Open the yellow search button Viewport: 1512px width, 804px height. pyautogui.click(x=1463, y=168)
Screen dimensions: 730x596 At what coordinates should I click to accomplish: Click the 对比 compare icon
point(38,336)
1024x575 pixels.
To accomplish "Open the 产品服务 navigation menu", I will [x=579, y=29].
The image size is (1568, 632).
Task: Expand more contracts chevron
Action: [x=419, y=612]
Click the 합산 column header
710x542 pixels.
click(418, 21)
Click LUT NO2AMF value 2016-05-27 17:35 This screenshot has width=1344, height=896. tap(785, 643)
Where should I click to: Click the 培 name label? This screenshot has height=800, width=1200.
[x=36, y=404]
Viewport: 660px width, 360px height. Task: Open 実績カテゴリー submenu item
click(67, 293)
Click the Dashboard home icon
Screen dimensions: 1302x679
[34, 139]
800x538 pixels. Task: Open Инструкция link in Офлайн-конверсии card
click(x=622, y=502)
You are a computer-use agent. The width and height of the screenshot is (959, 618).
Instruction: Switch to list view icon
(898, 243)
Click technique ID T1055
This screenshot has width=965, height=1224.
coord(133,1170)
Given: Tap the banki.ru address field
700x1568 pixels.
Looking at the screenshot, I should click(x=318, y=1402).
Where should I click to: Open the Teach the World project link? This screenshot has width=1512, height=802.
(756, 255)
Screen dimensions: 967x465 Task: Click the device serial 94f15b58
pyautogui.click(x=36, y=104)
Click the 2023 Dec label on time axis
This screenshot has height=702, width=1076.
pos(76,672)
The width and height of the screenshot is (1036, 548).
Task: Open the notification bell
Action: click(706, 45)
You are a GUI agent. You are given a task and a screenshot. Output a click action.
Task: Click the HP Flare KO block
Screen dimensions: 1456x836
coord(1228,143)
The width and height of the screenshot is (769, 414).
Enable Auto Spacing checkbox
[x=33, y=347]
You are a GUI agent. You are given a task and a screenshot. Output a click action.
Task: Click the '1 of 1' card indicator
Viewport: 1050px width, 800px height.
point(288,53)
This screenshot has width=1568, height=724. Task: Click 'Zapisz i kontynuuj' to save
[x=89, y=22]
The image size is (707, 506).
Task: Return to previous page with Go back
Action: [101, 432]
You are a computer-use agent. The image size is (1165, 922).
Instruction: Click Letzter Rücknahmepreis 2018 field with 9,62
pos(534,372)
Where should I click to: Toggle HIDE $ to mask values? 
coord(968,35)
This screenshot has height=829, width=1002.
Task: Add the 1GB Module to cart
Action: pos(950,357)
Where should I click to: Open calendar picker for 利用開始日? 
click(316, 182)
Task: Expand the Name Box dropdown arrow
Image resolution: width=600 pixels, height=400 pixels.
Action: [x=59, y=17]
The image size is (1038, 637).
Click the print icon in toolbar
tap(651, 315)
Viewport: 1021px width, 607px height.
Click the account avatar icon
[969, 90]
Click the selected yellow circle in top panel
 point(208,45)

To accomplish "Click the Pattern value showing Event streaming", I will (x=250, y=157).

**About this task:** Copy every entry exactly, missing none.

**Answer space:**
Open the yellow search button Viewport: 1512px width, 804px height. pyautogui.click(x=1463, y=168)
Screen dimensions: 730x596 At what coordinates should I click to accomplish: Click the 对比 compare icon
point(38,336)
1024x575 pixels.
To accomplish "Open the 产品服务 navigation menu", I will [x=579, y=29].
The image size is (1568, 632).
Task: Expand more contracts chevron
Action: [x=419, y=612]
Click the 합산 column header
710x542 pixels.
click(418, 21)
Click LUT NO2AMF value 2016-05-27 17:35 This screenshot has width=1344, height=896. tap(785, 643)
Where should I click to: Click the 培 name label? This screenshot has height=800, width=1200.
[x=36, y=404]
Viewport: 660px width, 360px height. Task: Open 実績カテゴリー submenu item
click(67, 293)
Click the Dashboard home icon
Screen dimensions: 1302x679
[34, 139]
800x538 pixels. Task: Open Инструкция link in Офлайн-конверсии card
click(x=622, y=502)
You are a computer-use agent. The width and height of the screenshot is (959, 618).
Instruction: Switch to list view icon
(898, 243)
Click technique ID T1055
This screenshot has width=965, height=1224.
coord(133,1170)
Given: Tap the banki.ru address field
700x1568 pixels.
Looking at the screenshot, I should click(x=318, y=1402).
Where should I click to: Open the Teach the World project link? This screenshot has width=1512, height=802.
(756, 255)
Screen dimensions: 967x465 Task: Click the device serial 94f15b58
pyautogui.click(x=36, y=104)
Click the 2023 Dec label on time axis
This screenshot has height=702, width=1076.
pos(76,672)
The width and height of the screenshot is (1036, 548).
Task: Open the notification bell
Action: click(706, 45)
You are a GUI agent. You are given a task and a screenshot. Output a click action.
Task: Click the HP Flare KO block
Screen dimensions: 1456x836
coord(1228,143)
The width and height of the screenshot is (769, 414).
Enable Auto Spacing checkbox
[x=33, y=347]
You are a GUI agent. You are given a task and a screenshot. Output a click action.
Task: Click the '1 of 1' card indicator
Viewport: 1050px width, 800px height.
point(288,53)
This screenshot has width=1568, height=724. Task: Click 'Zapisz i kontynuuj' to save
[x=89, y=22]
The image size is (707, 506).
Task: Return to previous page with Go back
Action: [101, 432]
You are a computer-use agent. The image size is (1165, 922).
Instruction: Click Letzter Rücknahmepreis 2018 field with 9,62
pos(534,372)
Where should I click to: Toggle HIDE $ to mask values? 
coord(968,35)
This screenshot has height=829, width=1002.
Task: Add the 1GB Module to cart
Action: pos(950,357)
Where should I click to: Open calendar picker for 利用開始日? 
click(316, 182)
Task: Expand the Name Box dropdown arrow
Image resolution: width=600 pixels, height=400 pixels.
Action: [x=59, y=17]
The image size is (1038, 637).
Click the print icon in toolbar
tap(651, 315)
Viewport: 1021px width, 607px height.
Click the account avatar icon
[969, 90]
Click the selected yellow circle in top panel
 point(208,45)

To accomplish "Click the Pattern value showing Event streaming", I will (x=250, y=157).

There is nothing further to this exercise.